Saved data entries
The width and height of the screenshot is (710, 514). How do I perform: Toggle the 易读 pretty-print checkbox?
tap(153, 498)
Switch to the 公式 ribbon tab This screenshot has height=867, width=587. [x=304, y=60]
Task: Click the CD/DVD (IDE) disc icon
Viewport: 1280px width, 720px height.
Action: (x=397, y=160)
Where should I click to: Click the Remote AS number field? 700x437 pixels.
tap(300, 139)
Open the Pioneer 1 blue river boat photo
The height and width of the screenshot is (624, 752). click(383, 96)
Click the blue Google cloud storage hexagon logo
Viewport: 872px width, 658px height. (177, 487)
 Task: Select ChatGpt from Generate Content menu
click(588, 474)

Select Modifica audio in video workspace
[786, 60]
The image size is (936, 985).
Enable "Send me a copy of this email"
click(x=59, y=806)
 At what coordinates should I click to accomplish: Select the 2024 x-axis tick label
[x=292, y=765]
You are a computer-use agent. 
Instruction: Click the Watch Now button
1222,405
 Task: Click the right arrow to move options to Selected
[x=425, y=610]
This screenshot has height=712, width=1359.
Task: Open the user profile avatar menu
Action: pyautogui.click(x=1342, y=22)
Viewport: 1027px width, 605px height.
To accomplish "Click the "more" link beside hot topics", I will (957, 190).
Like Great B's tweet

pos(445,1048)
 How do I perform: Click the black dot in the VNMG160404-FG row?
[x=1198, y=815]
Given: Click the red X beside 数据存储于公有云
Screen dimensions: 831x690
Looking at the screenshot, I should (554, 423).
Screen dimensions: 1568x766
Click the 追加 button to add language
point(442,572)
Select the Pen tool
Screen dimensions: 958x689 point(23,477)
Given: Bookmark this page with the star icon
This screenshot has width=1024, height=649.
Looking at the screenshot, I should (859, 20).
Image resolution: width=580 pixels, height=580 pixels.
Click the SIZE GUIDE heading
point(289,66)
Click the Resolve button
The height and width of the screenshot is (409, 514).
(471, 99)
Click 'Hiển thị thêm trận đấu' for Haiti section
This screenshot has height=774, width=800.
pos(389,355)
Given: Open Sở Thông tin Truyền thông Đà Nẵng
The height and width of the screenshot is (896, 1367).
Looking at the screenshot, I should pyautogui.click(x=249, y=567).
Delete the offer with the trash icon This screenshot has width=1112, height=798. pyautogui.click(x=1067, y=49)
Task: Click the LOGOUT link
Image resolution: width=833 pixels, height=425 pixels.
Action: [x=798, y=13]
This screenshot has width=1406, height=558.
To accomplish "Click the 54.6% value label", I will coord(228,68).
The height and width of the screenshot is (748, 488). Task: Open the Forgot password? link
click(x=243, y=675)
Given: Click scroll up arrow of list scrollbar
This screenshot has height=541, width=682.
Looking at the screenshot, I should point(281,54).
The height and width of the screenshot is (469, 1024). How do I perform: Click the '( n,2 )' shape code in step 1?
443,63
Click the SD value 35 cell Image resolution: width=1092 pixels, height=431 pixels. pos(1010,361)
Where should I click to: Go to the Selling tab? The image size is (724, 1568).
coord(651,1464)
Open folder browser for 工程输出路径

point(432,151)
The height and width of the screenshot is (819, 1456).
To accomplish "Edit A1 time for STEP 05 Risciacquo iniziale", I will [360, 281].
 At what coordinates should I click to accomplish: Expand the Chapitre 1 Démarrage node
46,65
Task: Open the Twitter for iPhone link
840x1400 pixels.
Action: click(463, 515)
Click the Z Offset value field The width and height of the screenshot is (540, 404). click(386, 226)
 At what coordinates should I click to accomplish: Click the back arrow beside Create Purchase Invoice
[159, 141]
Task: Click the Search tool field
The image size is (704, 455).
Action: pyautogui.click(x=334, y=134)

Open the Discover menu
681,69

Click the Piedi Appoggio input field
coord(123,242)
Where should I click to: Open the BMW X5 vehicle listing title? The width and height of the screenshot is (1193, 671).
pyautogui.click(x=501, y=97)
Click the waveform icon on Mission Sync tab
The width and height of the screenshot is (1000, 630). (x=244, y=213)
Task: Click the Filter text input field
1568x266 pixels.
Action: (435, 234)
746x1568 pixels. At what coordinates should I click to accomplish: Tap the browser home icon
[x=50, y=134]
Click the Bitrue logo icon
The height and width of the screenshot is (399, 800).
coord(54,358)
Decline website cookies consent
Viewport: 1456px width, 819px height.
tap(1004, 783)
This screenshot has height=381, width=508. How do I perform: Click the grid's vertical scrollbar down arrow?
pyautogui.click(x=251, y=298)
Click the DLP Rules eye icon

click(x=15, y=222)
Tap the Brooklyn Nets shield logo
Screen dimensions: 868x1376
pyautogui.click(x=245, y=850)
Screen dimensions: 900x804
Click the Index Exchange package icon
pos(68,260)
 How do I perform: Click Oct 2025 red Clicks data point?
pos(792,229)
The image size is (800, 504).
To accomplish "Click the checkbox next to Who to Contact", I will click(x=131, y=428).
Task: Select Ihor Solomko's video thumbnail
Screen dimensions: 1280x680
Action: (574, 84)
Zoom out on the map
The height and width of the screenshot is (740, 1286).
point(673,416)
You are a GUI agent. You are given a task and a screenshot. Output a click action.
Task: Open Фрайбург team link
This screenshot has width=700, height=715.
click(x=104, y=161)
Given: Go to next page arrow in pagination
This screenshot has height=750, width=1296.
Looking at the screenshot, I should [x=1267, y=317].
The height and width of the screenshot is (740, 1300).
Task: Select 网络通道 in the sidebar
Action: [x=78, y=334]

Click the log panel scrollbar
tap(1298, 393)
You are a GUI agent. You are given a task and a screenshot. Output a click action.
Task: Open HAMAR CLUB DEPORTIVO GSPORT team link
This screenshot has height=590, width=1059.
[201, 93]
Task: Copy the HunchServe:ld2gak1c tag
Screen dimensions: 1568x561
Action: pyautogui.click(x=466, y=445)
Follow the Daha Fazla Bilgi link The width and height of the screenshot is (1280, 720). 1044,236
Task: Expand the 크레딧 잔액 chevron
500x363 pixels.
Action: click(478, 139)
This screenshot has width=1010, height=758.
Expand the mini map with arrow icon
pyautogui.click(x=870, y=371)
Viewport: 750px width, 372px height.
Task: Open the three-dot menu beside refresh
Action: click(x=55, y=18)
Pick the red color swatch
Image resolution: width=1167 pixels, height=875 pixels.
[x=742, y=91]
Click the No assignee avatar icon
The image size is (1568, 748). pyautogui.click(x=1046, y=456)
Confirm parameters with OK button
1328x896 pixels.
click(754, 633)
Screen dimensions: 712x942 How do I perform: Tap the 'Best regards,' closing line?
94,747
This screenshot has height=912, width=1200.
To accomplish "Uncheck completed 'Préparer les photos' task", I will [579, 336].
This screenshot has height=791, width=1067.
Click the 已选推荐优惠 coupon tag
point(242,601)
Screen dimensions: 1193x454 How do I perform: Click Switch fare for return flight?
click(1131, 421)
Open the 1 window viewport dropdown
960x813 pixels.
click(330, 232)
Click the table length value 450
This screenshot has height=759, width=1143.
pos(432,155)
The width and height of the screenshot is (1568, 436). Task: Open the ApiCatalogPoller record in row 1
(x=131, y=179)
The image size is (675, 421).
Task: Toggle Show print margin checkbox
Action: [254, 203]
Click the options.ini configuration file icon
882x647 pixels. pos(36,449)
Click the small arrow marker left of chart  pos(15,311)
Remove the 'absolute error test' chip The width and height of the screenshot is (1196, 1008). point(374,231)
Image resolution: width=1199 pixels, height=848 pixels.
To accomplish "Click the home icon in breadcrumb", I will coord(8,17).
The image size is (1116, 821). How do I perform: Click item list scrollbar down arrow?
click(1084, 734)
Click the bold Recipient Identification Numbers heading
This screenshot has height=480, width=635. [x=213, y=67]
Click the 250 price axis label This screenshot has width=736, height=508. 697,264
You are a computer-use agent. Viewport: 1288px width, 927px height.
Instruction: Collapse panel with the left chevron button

WHAT YOU NEED TO DO: When the word "chevron" appears in a line of the data, that line is counted; report the number only.

EXERCISE SOLUTION: 2